■ **Problem description**
The records below are to be duplicated character for character.

(Data records)
---

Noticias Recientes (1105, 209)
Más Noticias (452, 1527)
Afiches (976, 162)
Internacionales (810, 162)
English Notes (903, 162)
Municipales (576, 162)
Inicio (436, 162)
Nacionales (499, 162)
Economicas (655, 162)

---

■ **Solution to the problem**
Noticias Recientes (1105, 209)
Más Noticias (452, 1527)
Afiches (976, 162)
Internacionales (810, 162)
English Notes (903, 162)
Municipales (576, 162)
Inicio (436, 162)
Nacionales (499, 162)
Economicas (655, 162)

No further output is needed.